Prime Minister Malcolm Turnbull and Treasurer Scott Morrison talked a lot about making the financial system safer, but it is as safe as the regulators and the banks and other financial groups allow it to be. Thanks to APRA and the RBA there’s a support mechanism called the CLF (Committed Liquidity Facility) in place (which is in addition to the higher capital requirements) which has been backstopping the entire financial and banking system since the start of this year, requiring the major banks and deposit taking institutions to pay for this support. The key parts of the Murray inquiry (apart from the higher capital buffers for the banks) has been aimed at easing the wasteful frictions, poor regulation, weak management and poor oversight that still bedevils much of the system, especially superannuation.

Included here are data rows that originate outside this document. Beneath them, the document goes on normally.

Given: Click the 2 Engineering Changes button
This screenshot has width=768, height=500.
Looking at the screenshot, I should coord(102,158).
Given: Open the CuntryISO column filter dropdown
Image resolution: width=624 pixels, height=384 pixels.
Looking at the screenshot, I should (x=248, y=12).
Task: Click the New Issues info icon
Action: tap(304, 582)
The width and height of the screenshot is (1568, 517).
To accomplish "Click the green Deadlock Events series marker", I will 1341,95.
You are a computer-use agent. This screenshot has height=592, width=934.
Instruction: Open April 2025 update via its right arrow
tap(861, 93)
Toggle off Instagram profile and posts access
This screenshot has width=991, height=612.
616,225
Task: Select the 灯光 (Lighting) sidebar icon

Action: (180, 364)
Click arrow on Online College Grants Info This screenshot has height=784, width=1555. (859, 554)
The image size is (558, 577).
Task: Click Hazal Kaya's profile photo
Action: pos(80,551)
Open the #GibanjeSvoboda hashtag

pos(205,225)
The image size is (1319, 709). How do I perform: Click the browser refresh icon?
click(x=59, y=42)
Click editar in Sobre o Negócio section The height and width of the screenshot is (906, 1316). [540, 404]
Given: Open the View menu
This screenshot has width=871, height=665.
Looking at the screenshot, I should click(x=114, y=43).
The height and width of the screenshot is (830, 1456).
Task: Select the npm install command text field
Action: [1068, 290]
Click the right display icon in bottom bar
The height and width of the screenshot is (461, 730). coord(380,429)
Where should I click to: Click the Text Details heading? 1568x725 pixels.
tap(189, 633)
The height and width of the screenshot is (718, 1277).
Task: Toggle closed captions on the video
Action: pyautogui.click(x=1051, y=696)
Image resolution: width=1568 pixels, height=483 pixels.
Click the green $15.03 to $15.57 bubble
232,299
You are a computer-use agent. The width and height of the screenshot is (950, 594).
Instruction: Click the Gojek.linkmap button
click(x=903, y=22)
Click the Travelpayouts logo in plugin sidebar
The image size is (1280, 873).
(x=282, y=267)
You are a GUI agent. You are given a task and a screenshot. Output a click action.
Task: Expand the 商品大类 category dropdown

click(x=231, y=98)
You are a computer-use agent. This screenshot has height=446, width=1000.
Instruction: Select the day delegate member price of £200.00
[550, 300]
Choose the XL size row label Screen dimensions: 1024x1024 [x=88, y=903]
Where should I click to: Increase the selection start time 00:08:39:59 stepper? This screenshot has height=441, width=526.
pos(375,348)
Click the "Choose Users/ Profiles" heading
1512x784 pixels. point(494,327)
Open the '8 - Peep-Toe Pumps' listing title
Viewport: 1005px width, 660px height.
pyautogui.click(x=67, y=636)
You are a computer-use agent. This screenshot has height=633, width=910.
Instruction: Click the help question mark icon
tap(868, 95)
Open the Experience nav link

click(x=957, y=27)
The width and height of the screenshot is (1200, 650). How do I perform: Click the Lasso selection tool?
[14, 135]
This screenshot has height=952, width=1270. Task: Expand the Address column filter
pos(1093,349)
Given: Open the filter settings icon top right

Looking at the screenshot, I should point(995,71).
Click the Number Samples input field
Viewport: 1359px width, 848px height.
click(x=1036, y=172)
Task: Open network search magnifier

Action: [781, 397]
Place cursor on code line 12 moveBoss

But as detailed in the second Financial Stability Report for 2015, released on Friday by the RBA, there are large questions about the prudence of many banks in home lending, and perhaps some areas of commercial property. It took tough action from APRA earlier this year to force the banks to open their books on home lending, especially to investors, to reveal the full extent of the slide in lending standards and growth of dodgy loans. That can’t be legislated against.

Another announcement is the government’s intention to legislate to allow crowd-sourced equity funding. The devil will be the detail/draft legislation, but it is something that the start-up sector has long called for, and it  has the backing of the Labor opposition.

But there was one recommendation rejected: the one prohibiting limited recourse borrowing arrangements by superannuation funds. That decision was signalled earlier in the year by Josh Frydenberg, when he was assistant treasurer to Joe Hockey, and it is one kept by Morrison and Turnbull. But it was a prohibition strongly supported by the two key regulators, the RBA and APRA, which fear a build-up of leverage risk in self-managed super funds, which have borrowed to invest in assets such as housing. It is part of the reason for the explosion in investor borrowing in the past couple of years, especially in Sydney and Melbourne, and there is no doubt that allowing of such borrowing has added to the rising level of risk in the financial system, as the RBA highlighted in its Stability Report last Friday.

The decision not to agree with the prohibition recommendation has not made the financial system safer, as the Prime Minister and Treasurer claimed their package would do. It is a significant negative from this government.